July – September 2022
Following the success of the first edition of Summer Programme last summer, The Hong Kong Art Gallery Association (HKAGA) is pleased to announce the HKAGA Summer Programme 2022 that spans three months from July to September 2022. With the objective of putting together an annual project that focuses on the local art scene and creating a positive impact on the new talents within the community, the HKAGA Summer Programme actively connects its member galleries with emerging artists, curators, art writers in Hong Kong to present an exciting roster of exhibitions and special events this summer.

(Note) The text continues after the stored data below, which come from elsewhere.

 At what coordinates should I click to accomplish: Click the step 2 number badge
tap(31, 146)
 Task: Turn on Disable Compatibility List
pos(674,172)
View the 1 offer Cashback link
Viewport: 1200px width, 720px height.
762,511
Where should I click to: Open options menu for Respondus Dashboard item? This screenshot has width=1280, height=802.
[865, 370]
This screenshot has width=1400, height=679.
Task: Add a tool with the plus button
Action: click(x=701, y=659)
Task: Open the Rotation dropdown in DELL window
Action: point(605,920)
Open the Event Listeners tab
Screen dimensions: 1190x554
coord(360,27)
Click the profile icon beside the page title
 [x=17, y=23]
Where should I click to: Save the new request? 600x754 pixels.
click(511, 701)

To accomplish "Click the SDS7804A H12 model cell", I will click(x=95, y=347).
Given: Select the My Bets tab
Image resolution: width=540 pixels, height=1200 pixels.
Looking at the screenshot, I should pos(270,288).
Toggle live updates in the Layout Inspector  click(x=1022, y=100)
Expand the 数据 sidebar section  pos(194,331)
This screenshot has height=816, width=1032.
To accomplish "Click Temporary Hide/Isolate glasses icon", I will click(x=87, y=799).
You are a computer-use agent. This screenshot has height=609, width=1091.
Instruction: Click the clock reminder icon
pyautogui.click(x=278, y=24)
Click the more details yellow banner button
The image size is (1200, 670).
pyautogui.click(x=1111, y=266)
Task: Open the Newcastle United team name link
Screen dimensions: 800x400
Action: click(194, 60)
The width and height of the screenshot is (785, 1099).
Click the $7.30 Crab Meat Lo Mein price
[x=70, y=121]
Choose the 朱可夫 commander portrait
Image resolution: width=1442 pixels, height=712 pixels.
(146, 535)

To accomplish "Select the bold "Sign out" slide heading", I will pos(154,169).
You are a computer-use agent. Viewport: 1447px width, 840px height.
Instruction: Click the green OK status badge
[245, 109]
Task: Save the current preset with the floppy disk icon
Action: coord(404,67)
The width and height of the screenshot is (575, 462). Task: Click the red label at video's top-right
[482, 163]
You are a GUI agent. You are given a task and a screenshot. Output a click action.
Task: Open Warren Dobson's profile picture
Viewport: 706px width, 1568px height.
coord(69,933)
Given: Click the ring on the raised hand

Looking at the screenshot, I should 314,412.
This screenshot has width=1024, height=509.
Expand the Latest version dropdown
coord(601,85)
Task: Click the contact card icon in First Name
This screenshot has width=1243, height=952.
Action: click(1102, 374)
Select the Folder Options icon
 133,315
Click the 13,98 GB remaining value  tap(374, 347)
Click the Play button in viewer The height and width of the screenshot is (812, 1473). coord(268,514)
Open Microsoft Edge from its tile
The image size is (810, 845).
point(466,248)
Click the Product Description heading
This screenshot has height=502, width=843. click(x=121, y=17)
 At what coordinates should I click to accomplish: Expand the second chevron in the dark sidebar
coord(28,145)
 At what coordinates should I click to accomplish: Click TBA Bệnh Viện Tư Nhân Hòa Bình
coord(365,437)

In addition, Summer Programme this year also offers gallery internship opportunities to secondary schools students from the English Schools Foundation who are interested in the art industry. Special thanks to Cheer Bell Gallery, Massimo De Carlo and SC Gallery in providing invaluable internship offers to secondary school students, helping them to gain knowledge and experience in galleries and forge a path in the art industry.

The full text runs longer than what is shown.